La pausa di riflessione è terminata e un nome per la presidenza della Consob sembra essere nell’aria. A premere sull’acceleratore è stato il ministro dell’Economia, Giancarlo Giorgetti che, proprio al termine della relazione annuale dell’authority, ha chiarito come “questa settimana ce ne occuperemo”, facendo pensare a una soluzione che infatti potrebbe arrivare già domani in Consiglio dei ministri. Nulla è ancora certo, a eccezione degli ormai quattro mesi decorsi dalla fine del mandato del presidente Paolo Savona, senza che sia stato designato un successore. Le redini restano al momento nelle mani di Chiara Mosca, che rumors non confermati vedrebbero anche tra i possibili candidati. In realtà ancora si sta lavorando alla nomina e, secondo alcune fonti, si aspetterebbe un nome da Forza Italia. Per la presidente vicaria la Consob intanto funziona regolarmente nonostante la mancata nomina da parte del governo. Nella sua relazione, definita “equilibrata” da Giorgetti, ha ricordato come “la vicarietà della presidenza è prevista dal regolamento di organizzazione e funzionamento per dare continuità all’attività dell’istituto” e “si è verificata in passato in altre tre occasioni”. Dal suo primo giorno in qualità di vicaria è però trascorso un periodo alimentato da attriti e veti reciproci che, invece di portare a una linea comune, hanno bruciato candidati.

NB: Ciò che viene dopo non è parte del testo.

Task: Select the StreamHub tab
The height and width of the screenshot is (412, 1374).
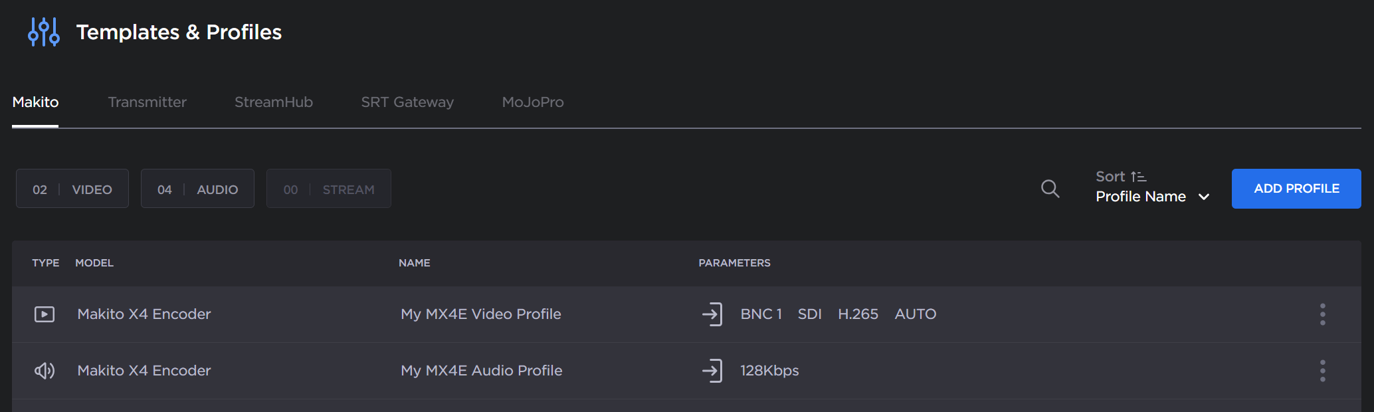Action: (x=273, y=102)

Da Marina Brogi al consigliere economico di Palazzo Chigi, Renato Loiero, fino a Gabriella Alemanno, commissaria Consob. Tra la rosa di nomi, quello di Federico Freni ha creato lo stallo più pesante per il governo. La sua candidatura, sostenuta dallo stesso ministro dell’Economia, si è scontrata con il muro alzato da Forza Italia e, in particolare, da Antonio Tajani, che ha insistito per un profilo terzo al fine di garantire l’indipendenza dell’autorità. Il sottosegretario al Mef ha così deciso di fare un passo indietro, motivando la sua scelta con la necessità di non voler essere un elemento di divisione. Un sentimento che permane. “Sono il meno indicato a parlare”, ha detto al termine dell’incontro annuale tra l’Istituto e il mercato, ma “la Consob funziona”.
Dopo il dietrofront del candidato leghista la presidente del Consiglio, Giorgia Meloni, ha puntato su una soluzione rapida, virando verso la nomina di Federico Cornelli, uno degli attuali commissari. Ad alzare il muro stavolta è stato però Matteo Salvini, che ha riportato il percorso in salita. L’ultimo nome emerso tra le indiscrezioni è quello di Marco Osnato, presidente della commissione Finanze della Camera e responsabile economico di Fratelli d’Italia, lo stesso che potrebbe anche mettere fine all’impasse tra Forza Italia e Lega. Il nodo delle poltrone infatti non si ferma solo alla Consob. Dal 5 maggio scorso, da oltre due mesi, è scaduto il mandato di Roberto Rustichelli al vertice dell’Autorità per la concorrenza e, nel frattempo, anche quello di Pierluigi di Palma alla guida dell’Enac. Uno scenario su cui si giocano gli equilibri tra le principali forze della maggioranza.